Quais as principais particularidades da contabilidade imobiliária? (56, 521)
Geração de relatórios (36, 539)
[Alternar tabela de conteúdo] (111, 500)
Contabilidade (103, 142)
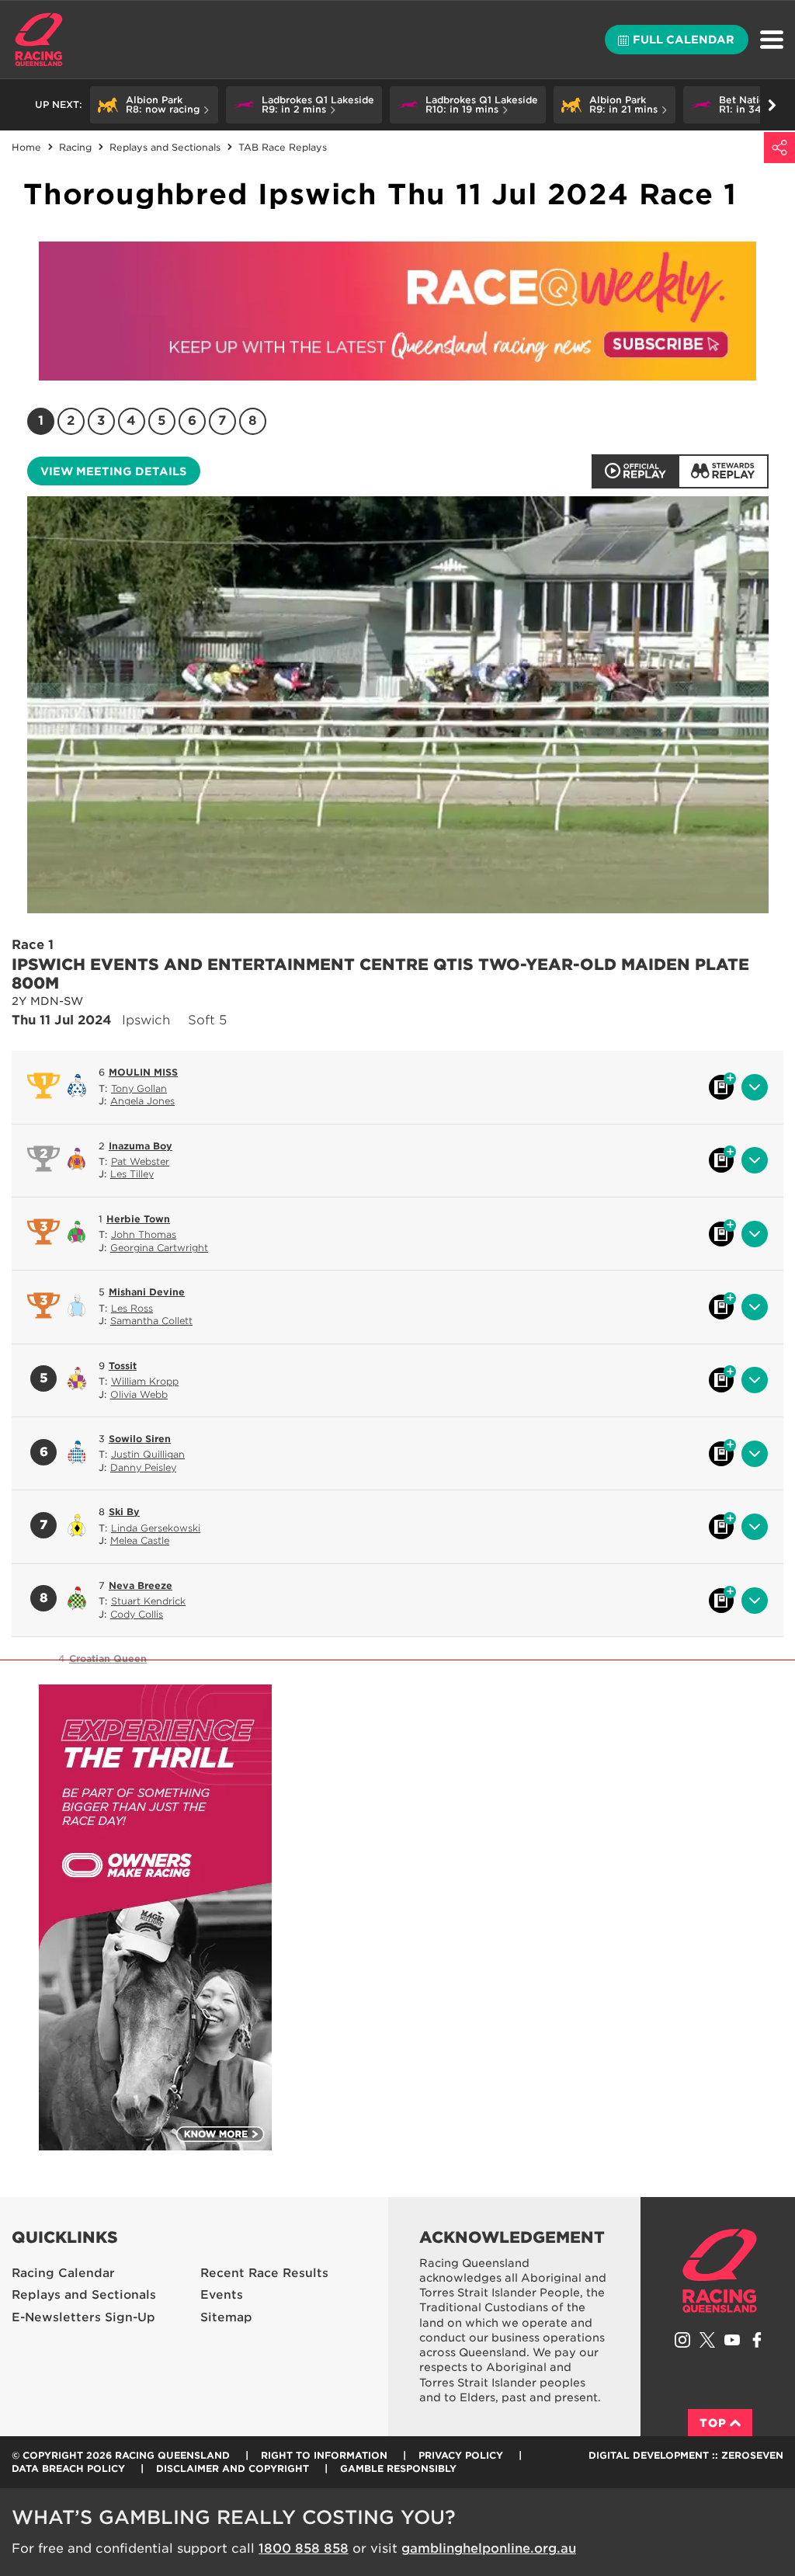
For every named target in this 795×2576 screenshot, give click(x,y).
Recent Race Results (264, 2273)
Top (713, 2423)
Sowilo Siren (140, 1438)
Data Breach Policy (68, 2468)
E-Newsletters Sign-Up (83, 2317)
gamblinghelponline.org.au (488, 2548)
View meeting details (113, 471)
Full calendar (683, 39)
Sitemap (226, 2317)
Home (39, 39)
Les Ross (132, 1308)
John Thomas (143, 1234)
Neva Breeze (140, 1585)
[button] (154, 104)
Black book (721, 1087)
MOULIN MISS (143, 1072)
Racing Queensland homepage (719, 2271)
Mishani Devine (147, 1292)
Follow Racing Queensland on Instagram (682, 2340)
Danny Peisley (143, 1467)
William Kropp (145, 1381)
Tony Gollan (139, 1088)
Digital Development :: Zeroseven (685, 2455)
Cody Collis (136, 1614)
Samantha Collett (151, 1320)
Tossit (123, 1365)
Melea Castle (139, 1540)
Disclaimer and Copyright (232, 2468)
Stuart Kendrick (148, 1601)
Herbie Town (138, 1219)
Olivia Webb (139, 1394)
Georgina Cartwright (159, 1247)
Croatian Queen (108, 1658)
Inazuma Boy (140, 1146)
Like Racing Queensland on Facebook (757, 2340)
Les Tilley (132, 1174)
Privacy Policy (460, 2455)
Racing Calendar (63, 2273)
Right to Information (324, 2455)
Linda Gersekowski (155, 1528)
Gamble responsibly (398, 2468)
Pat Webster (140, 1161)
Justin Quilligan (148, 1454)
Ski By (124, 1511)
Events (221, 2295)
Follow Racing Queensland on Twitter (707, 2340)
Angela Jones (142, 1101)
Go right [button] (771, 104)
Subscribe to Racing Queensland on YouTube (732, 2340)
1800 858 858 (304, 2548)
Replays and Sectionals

-------

PROBLEM DESCRIPTION:
The lines running from the beginning of the listing above through the line that holds "William Kropp (145, 1381)" are to be duplicated exactly, both ends kept, pictures omitted.

YOUR RESPONSE:
Quais as principais particularidades da contabilidade imobiliária? (56, 521)
Geração de relatórios (36, 539)
[Alternar tabela de conteúdo] (111, 500)
Contabilidade (103, 142)
For every named target in this 795×2576 screenshot, give click(x,y).
Recent Race Results (264, 2273)
Top (713, 2423)
Sowilo Siren (140, 1438)
Data Breach Policy (68, 2468)
E-Newsletters Sign-Up (83, 2317)
gamblinghelponline.org.au (488, 2548)
View meeting details (113, 471)
Full calendar (683, 39)
Sitemap (226, 2317)
Home (39, 39)
Les Ross (132, 1308)
John Thomas (143, 1234)
Neva Breeze (140, 1585)
[button] (154, 104)
Black book (721, 1087)
MOULIN MISS (143, 1072)
Racing Queensland homepage (719, 2271)
Mishani Devine (147, 1292)
Follow Racing Queensland on Instagram (682, 2340)
Danny Peisley (143, 1467)
William Kropp (145, 1381)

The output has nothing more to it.